The official Democrat led effort to recall Governor Scott Walker kicked off at 12:01am Tuesday November 15th. At that moment Mahlon Mitchell, the President of the Professional Fire Fighters of Wisconsin and potential Democratic candidate for Governor, was signing the recall petition at Hawk's on State Street in Madison.
Earlier in the day Mahlon Mitchell joined me by phone and shared some of his thoughts and insights into the recall effort, what role he is currently playing in the process and the potential that he could be the Democrat's candidate to take on Walker in the general election.
When I asked Mitchell about his potential candidacy for Governor he responded, "Right now everything is informal, the most important thing is collecting the signatures, I will tell you I have talked to some key political people around the state about a potential run but it is just informal talk. I have also been approached by some to consider running. Right now it seems I'm playing the role of going around and helping to speak to some of the recall trainings that AFT(American Federation of Teachers), the Democratic party and different unions are having(...)There will come a time when the people will have discussions and decide who that candidate is going to be and I hope to be involved in those discussions...and if we need a new direction and a new face I'm happy to provide that."
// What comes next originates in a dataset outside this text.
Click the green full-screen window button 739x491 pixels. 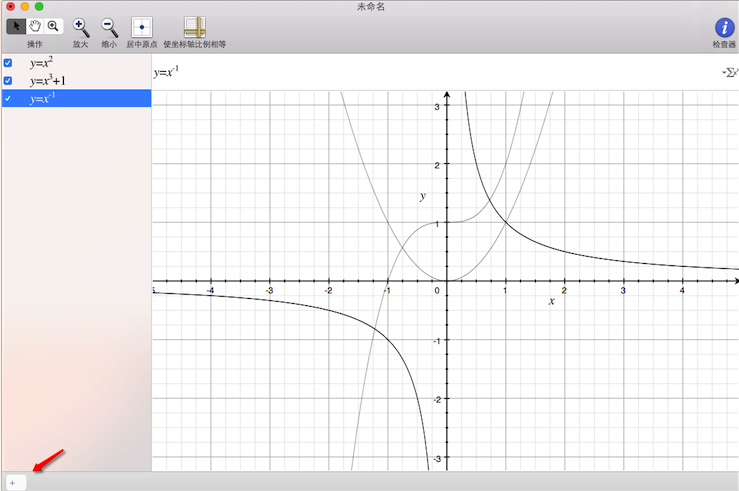click(39, 6)
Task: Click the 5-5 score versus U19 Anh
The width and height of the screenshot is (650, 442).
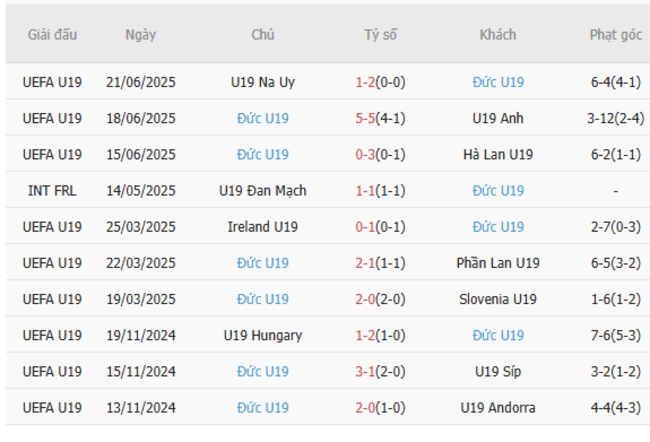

Mitchell has stated that he would not be interested in running in a Democratic primary. "I don't think we need a primary right now to muddy the waters. I think that would lead to some confusion and I think that would lead to unnecessary money being spent."
It is clear that the Democratic party would like to avoid a primary, which would have the potential to cause divisions at a time when the party is uniquely united to recall Walker.
Mitchell talked about the Wisconsin Democrats' unprecedented unity when I asked him if being a union president in a union led recall election gave him an edge in the candidate selection process, "I wouldn't call it an edge...coalitions have been built since Feburary that have never been there before, I think you're seeing activist groups like United Wisconsin, For Wisconsin, We are Wisconsin, groups that are actually working in conjunction with each other. So the activists groups along with labor, not only public sector but also private sector unions and the Democratic party are all working together for one common goal. As long as I have been involved in this I have never seen this before. We have always talked somewhat but I've never seen a coalition of people actually having that open dialogue like we currently have so it is good to see. Where we are at is unfortunate but (our current situation) has galvanized the base."
I asked Mitchell whether or not he viewed the Occupy Wall Street movement as a spin off of the protests that took place in Madison back in March of this year. This was his response, "I think it is definetly a spin off, I think what you are seeing is people are getting fed up they are sick and tired, we have this senseless rhetoric that comes forth from the far, far right--the conservative right, that the rich and wealthy are job creators. All of the sudden now we call them job creators, back in the 19th century they called them robber barons. I think what people are saying is that we need to take our government back and what that really means is that the government is there to work for the people for the common person for the middle class, for the poverty level individuals, they are not there to take care of the corporations. This is the United States of America that we live in and that really means something to a lot of people, but right now it feels like we are in the united corporations of America. We need to get back to taking care of the people that is what the government is supposed to do."
In the last line of that quote Mitchell lays down the ideological gauntlet. There are not many elections that will offer a more stark choice than the potential recall election in Wisconsin. The reason the protests and now looming recall election have garnered a nationwide audience, because at the heart of the debate is the central question regarding the role of government.
Mitchell went on regarding the overall political climate in the country but particularly Wisconsin, "It is unfortunate that we need this uprising because we should have never been asleep but we're up now and we have to continue to up the pressure. That is why you are seeing Occupy Madison, Milwaukee and all over the United States people are just saying they are tired of it and we got to take it to the streets."
Right now it seems the Democrats are essentially holding auditions around the state at rallies, protests and signature drives for who will be their candidate if a recall election is indeed held in the Wisconsin spring. Whether or not Mahlon Mitchell goes on to win the contest for Democratic gubernatorial candidate, there is no question that his political future in Wisconsin in unbelievably bright.